_TASK MATERIAL_

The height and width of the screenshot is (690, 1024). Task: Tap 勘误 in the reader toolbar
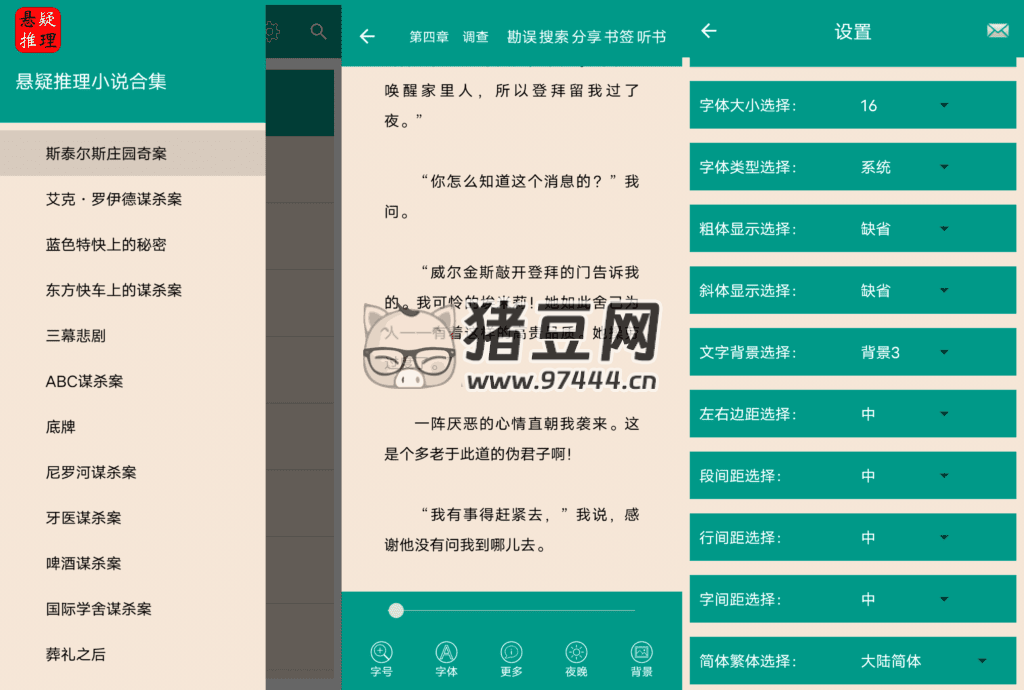521,37
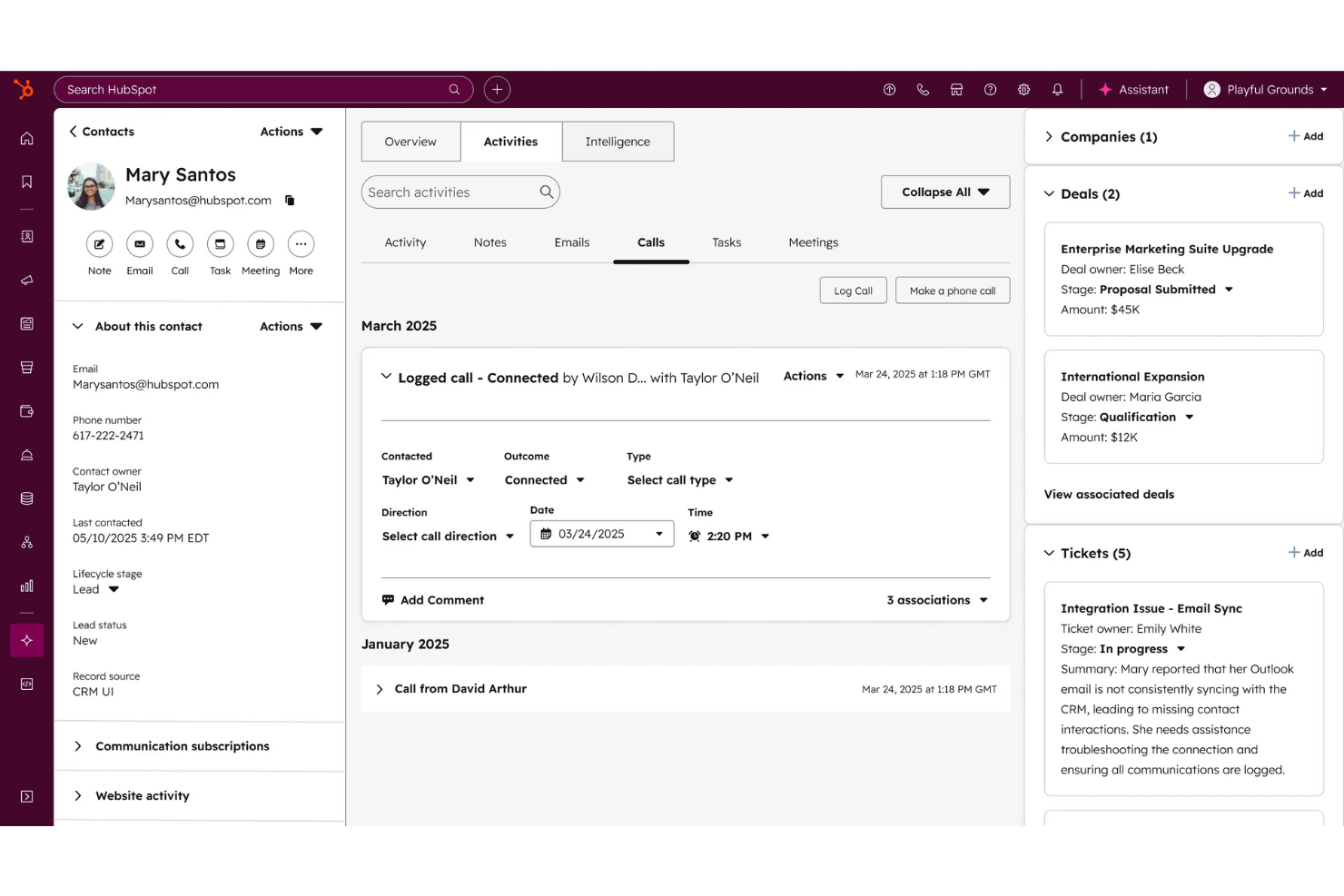Open the HubSpot Marketplace storefront icon

[956, 89]
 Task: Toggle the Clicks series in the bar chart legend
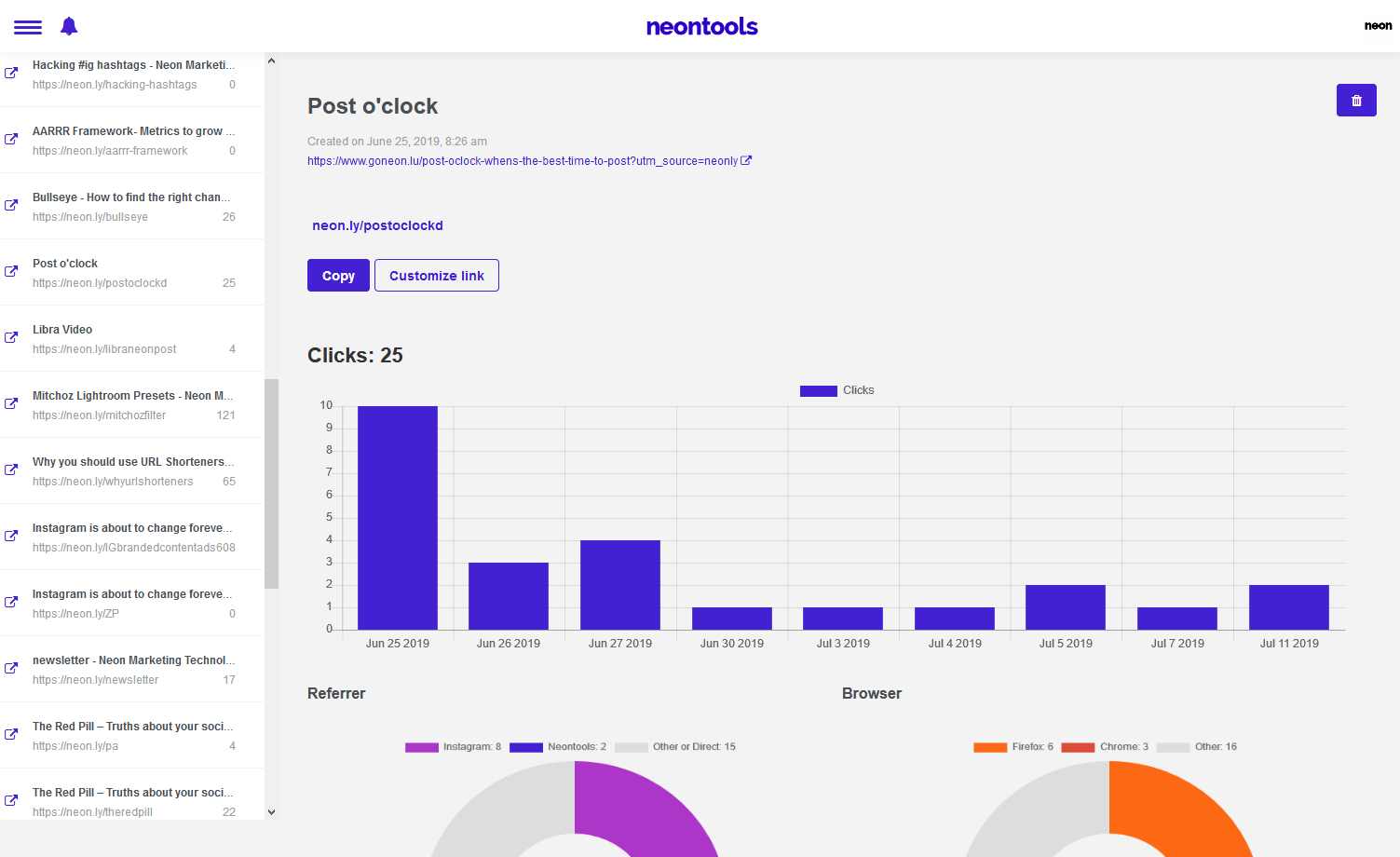coord(836,390)
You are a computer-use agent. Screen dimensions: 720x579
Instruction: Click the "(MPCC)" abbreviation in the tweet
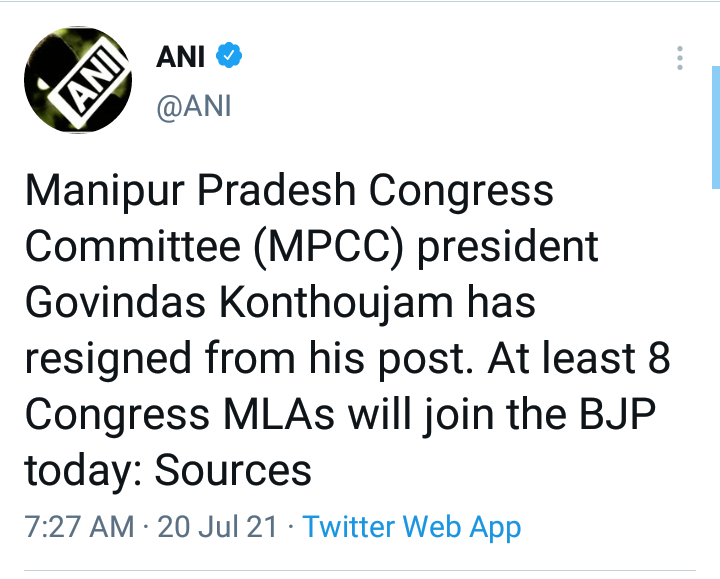point(323,246)
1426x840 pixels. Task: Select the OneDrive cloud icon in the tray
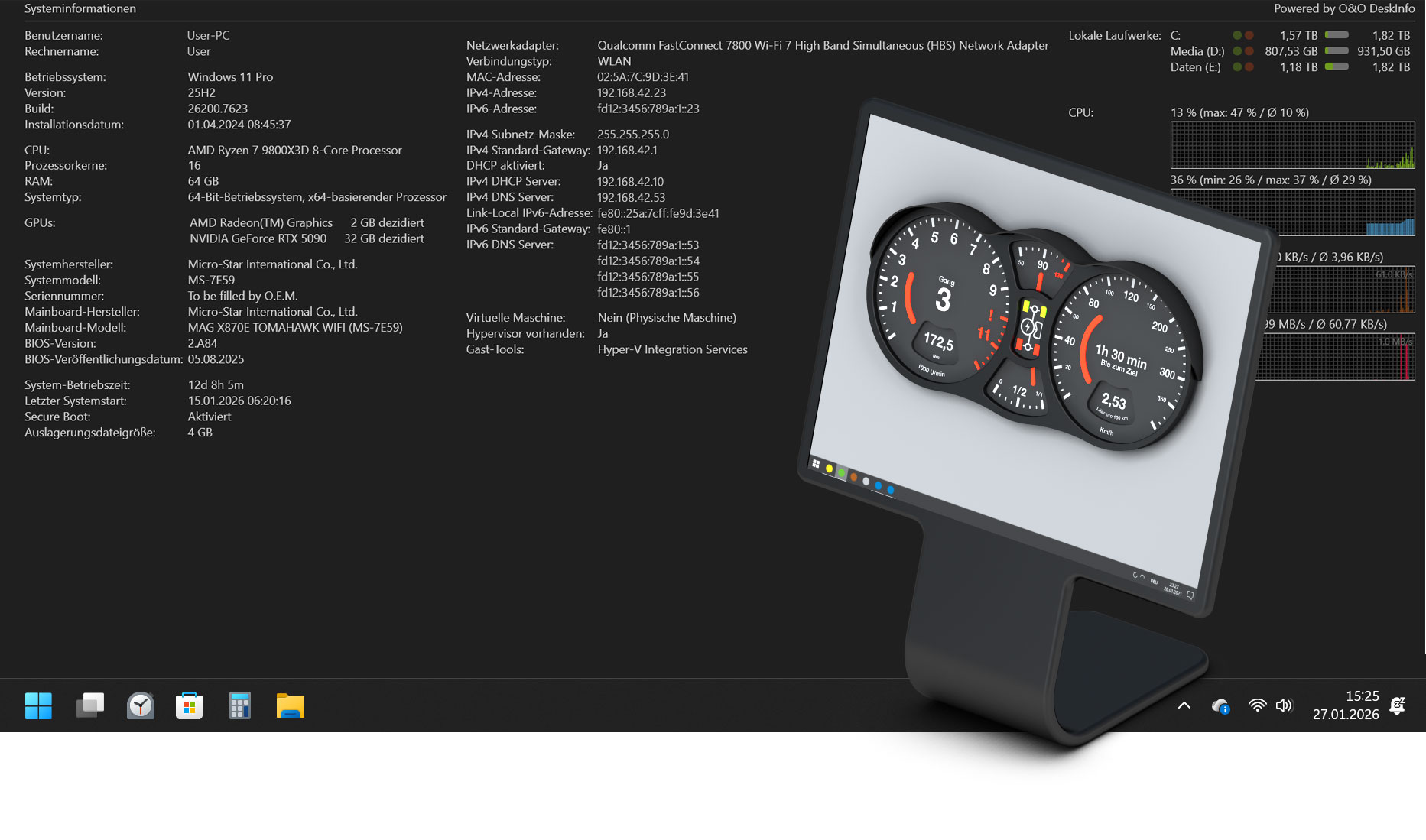[1220, 705]
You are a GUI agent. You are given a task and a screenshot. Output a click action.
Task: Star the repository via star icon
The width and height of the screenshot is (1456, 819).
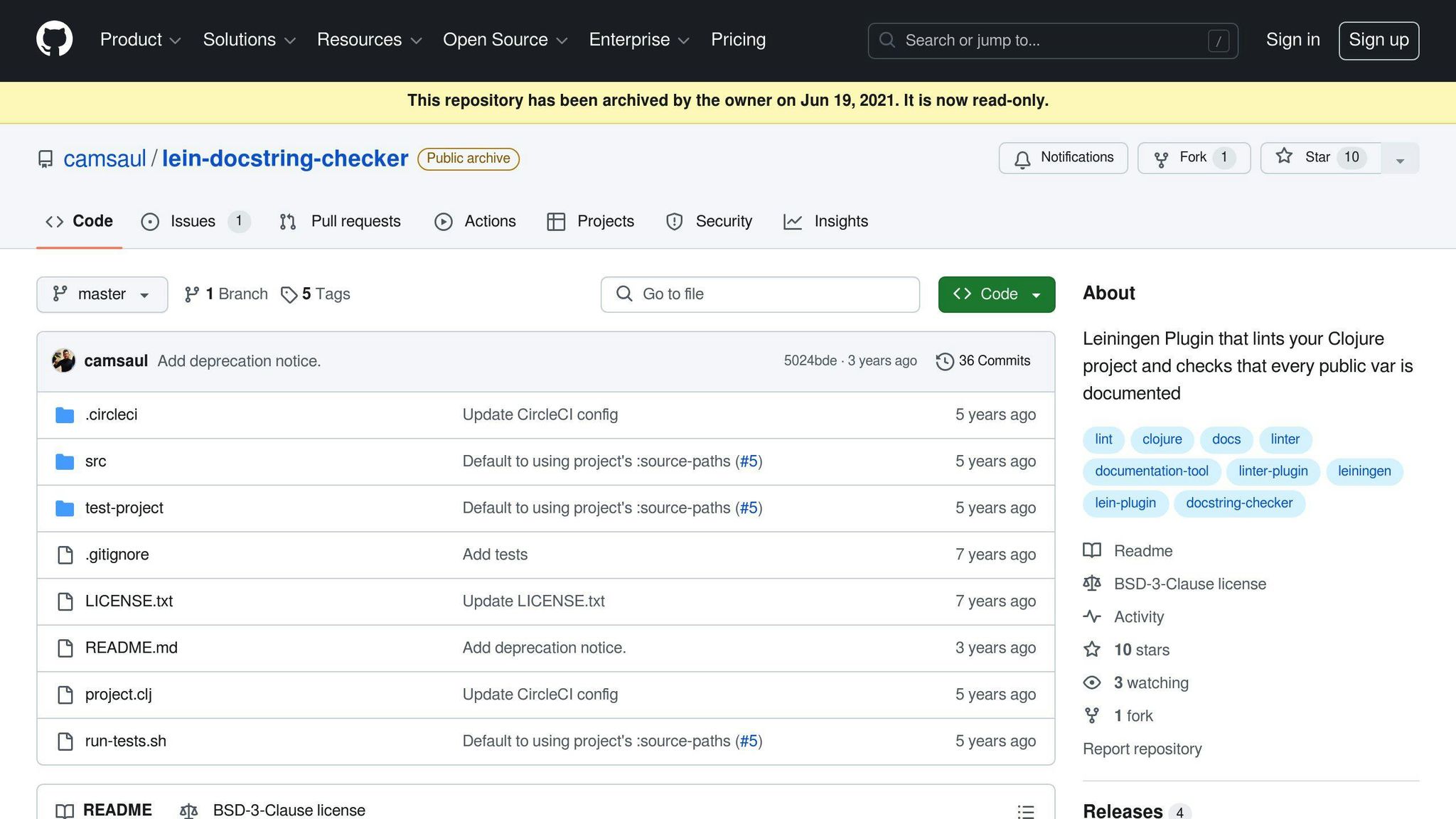click(1284, 157)
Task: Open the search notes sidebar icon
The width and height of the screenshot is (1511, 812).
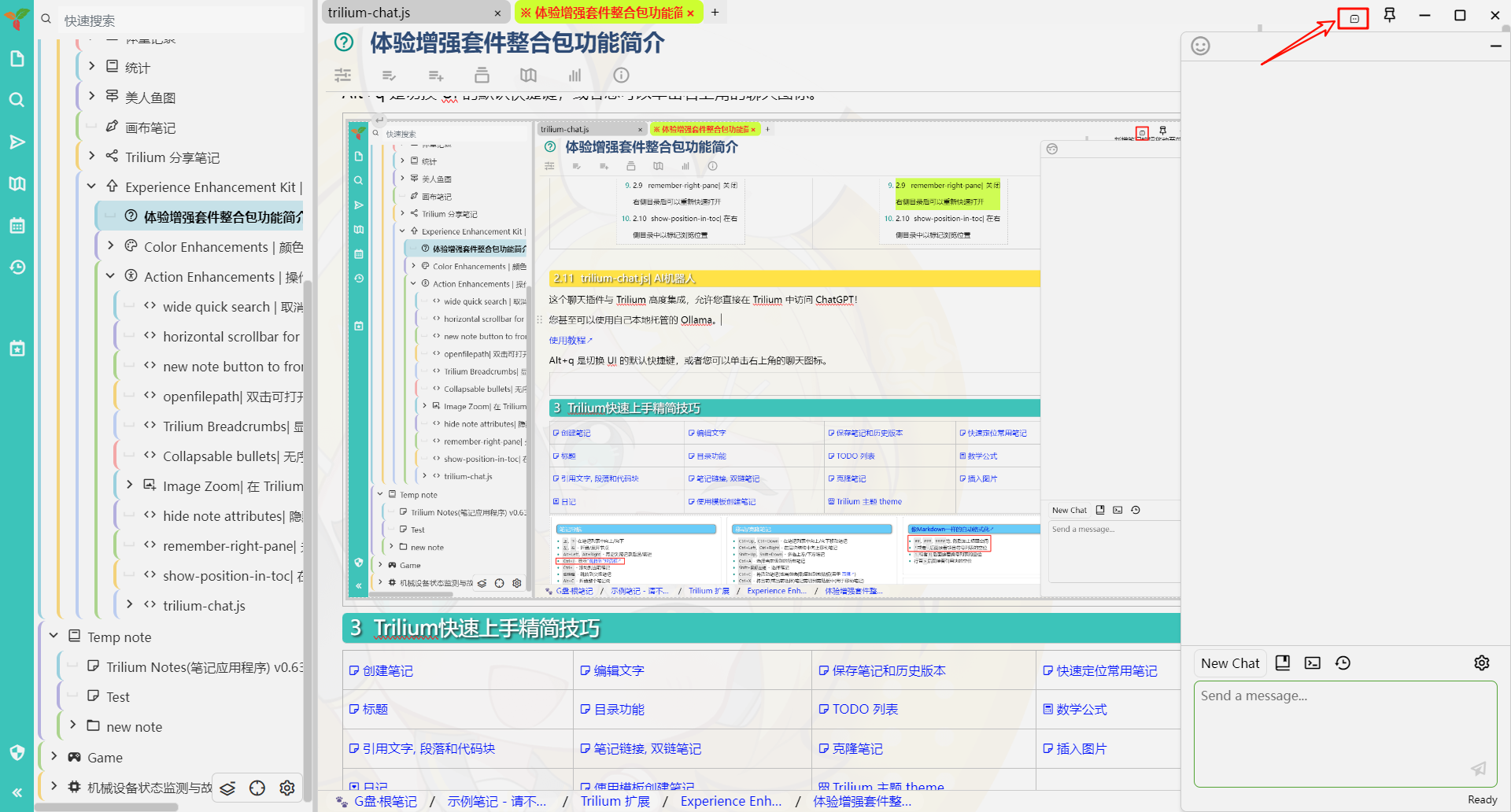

_YOUR INSTRUCTIONS_
Lay out the items as a Markdown table with the columns Row and Text, one numbered row per line. Start at the line containing "You are a GUI" and continue through the end of the items, skipping blank lines and leaving out the pictures.

_ANSWER TO THIS PROBLEM_
| Row | Text |
|---|---|
| 1 | You are a GUI agent. You are given a task and a screenshot. Output a click action. |
| 2 | Task: Star the repository via star icon |
| 3 | The width and height of the screenshot is (1456, 819). |
| 4 | click(1284, 157) |
| 5 | Task: Open the search notes sidebar icon |
| 6 | The width and height of the screenshot is (1511, 812). |